RECORDS SHOWN section start
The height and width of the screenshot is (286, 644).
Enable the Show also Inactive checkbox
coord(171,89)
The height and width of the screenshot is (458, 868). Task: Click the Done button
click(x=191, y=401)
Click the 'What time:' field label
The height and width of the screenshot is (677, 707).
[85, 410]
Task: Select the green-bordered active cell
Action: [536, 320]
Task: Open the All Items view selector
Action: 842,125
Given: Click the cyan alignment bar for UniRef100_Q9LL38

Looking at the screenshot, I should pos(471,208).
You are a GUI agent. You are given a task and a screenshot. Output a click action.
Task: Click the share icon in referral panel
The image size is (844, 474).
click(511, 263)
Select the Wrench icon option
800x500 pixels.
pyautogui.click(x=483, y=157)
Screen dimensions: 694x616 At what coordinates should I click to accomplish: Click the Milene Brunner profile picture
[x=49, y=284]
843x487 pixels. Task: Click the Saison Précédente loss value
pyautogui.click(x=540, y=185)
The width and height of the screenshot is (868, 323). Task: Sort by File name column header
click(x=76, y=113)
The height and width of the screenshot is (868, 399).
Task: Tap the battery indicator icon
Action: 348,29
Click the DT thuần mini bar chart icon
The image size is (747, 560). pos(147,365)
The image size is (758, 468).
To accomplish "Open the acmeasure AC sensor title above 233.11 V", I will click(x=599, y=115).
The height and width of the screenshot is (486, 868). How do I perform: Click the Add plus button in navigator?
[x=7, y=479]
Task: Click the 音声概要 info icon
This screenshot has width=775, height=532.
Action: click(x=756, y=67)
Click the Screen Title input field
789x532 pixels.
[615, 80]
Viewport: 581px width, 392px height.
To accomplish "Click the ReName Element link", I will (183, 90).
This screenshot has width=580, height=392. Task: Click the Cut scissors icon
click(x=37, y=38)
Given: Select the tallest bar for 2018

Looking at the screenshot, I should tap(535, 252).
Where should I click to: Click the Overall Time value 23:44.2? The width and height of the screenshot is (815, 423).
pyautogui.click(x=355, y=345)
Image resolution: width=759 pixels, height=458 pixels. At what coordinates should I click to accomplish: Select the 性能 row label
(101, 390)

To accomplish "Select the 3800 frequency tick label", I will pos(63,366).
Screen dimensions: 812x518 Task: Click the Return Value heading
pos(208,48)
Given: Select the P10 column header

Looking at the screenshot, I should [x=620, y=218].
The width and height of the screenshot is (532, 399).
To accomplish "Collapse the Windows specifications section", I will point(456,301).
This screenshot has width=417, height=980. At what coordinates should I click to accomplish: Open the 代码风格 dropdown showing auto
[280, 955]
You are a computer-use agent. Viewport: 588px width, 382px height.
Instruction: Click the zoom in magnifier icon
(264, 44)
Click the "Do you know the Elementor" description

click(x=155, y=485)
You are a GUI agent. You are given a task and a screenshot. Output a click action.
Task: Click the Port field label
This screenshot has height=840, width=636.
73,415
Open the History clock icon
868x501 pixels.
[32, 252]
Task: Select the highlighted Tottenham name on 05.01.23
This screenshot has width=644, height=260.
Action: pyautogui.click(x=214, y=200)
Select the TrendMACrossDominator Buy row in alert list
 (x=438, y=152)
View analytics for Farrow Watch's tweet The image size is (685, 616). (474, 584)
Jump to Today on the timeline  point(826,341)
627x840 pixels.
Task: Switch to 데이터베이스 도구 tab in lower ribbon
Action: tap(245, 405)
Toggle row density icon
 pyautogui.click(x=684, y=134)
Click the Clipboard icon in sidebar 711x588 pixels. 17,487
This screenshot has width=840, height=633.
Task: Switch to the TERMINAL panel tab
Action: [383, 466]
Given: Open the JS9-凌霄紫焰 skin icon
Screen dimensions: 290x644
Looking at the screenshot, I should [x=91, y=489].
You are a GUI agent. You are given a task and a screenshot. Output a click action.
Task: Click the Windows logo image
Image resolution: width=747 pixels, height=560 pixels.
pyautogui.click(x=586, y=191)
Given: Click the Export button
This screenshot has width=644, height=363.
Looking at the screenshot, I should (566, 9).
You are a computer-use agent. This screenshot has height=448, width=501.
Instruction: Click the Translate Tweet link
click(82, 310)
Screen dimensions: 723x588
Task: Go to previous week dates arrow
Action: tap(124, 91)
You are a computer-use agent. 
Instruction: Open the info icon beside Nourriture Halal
RECORDS SHOWN section end
TRY IT:
Output all entries again exactly; no line may be altered.

RESULT OF THIS EXERCISE:
The height and width of the screenshot is (286, 644).
Enable the Show also Inactive checkbox
coord(171,89)
The height and width of the screenshot is (458, 868). Task: Click the Done button
click(x=191, y=401)
Click the 'What time:' field label
The height and width of the screenshot is (677, 707).
[85, 410]
Task: Select the green-bordered active cell
Action: [536, 320]
Task: Open the All Items view selector
Action: 842,125
Given: Click the cyan alignment bar for UniRef100_Q9LL38

Looking at the screenshot, I should pos(471,208).
You are a GUI agent. You are given a task and a screenshot. Output a click action.
Task: Click the share icon in referral panel
The image size is (844, 474).
click(511, 263)
Select the Wrench icon option
800x500 pixels.
pyautogui.click(x=483, y=157)
Screen dimensions: 694x616 At what coordinates should I click to accomplish: Click the Milene Brunner profile picture
[x=49, y=284]
843x487 pixels. Task: Click the Saison Précédente loss value
pyautogui.click(x=540, y=185)
The width and height of the screenshot is (868, 323). Task: Sort by File name column header
click(x=76, y=113)
The height and width of the screenshot is (868, 399).
Task: Tap the battery indicator icon
Action: 348,29
Click the DT thuần mini bar chart icon
The image size is (747, 560). pos(147,365)
The image size is (758, 468).
To accomplish "Open the acmeasure AC sensor title above 233.11 V", I will click(x=599, y=115).
The height and width of the screenshot is (486, 868). How do I perform: Click the Add plus button in navigator?
[x=7, y=479]
Task: Click the 音声概要 info icon
This screenshot has width=775, height=532.
Action: click(x=756, y=67)
Click the Screen Title input field
789x532 pixels.
[615, 80]
Viewport: 581px width, 392px height.
To accomplish "Click the ReName Element link", I will (183, 90).
This screenshot has width=580, height=392. Task: Click the Cut scissors icon
click(x=37, y=38)
Given: Select the tallest bar for 2018

Looking at the screenshot, I should tap(535, 252).
Where should I click to: Click the Overall Time value 23:44.2? The width and height of the screenshot is (815, 423).
pyautogui.click(x=355, y=345)
Image resolution: width=759 pixels, height=458 pixels. At what coordinates should I click to accomplish: Select the 性能 row label
(101, 390)

To accomplish "Select the 3800 frequency tick label", I will pos(63,366).
Screen dimensions: 812x518 Task: Click the Return Value heading
pos(208,48)
Given: Select the P10 column header

Looking at the screenshot, I should [x=620, y=218].
The width and height of the screenshot is (532, 399).
To accomplish "Collapse the Windows specifications section", I will point(456,301).
This screenshot has width=417, height=980. At what coordinates should I click to accomplish: Open the 代码风格 dropdown showing auto
[280, 955]
You are a computer-use agent. Viewport: 588px width, 382px height.
Instruction: Click the zoom in magnifier icon
(264, 44)
Click the "Do you know the Elementor" description

click(x=155, y=485)
You are a GUI agent. You are given a task and a screenshot. Output a click action.
Task: Click the Port field label
This screenshot has height=840, width=636.
73,415
Open the History clock icon
868x501 pixels.
[32, 252]
Task: Select the highlighted Tottenham name on 05.01.23
This screenshot has width=644, height=260.
Action: pyautogui.click(x=214, y=200)
Select the TrendMACrossDominator Buy row in alert list
 (x=438, y=152)
View analytics for Farrow Watch's tweet The image size is (685, 616). (474, 584)
Jump to Today on the timeline  point(826,341)
627x840 pixels.
Task: Switch to 데이터베이스 도구 tab in lower ribbon
Action: tap(245, 405)
Toggle row density icon
 pyautogui.click(x=684, y=134)
Click the Clipboard icon in sidebar 711x588 pixels. 17,487
This screenshot has width=840, height=633.
Task: Switch to the TERMINAL panel tab
Action: [383, 466]
Given: Open the JS9-凌霄紫焰 skin icon
Screen dimensions: 290x644
Looking at the screenshot, I should [x=91, y=489].
You are a GUI agent. You are given a task and a screenshot. Output a click action.
Task: Click the Windows logo image
Image resolution: width=747 pixels, height=560 pixels.
pyautogui.click(x=586, y=191)
Given: Click the Export button
This screenshot has width=644, height=363.
Looking at the screenshot, I should (566, 9).
You are a computer-use agent. This screenshot has height=448, width=501.
Instruction: Click the Translate Tweet link
click(82, 310)
Screen dimensions: 723x588
Task: Go to previous week dates arrow
Action: tap(124, 91)
You are a computer-use agent. 
Instruction: Open the info icon beside Nourriture Halal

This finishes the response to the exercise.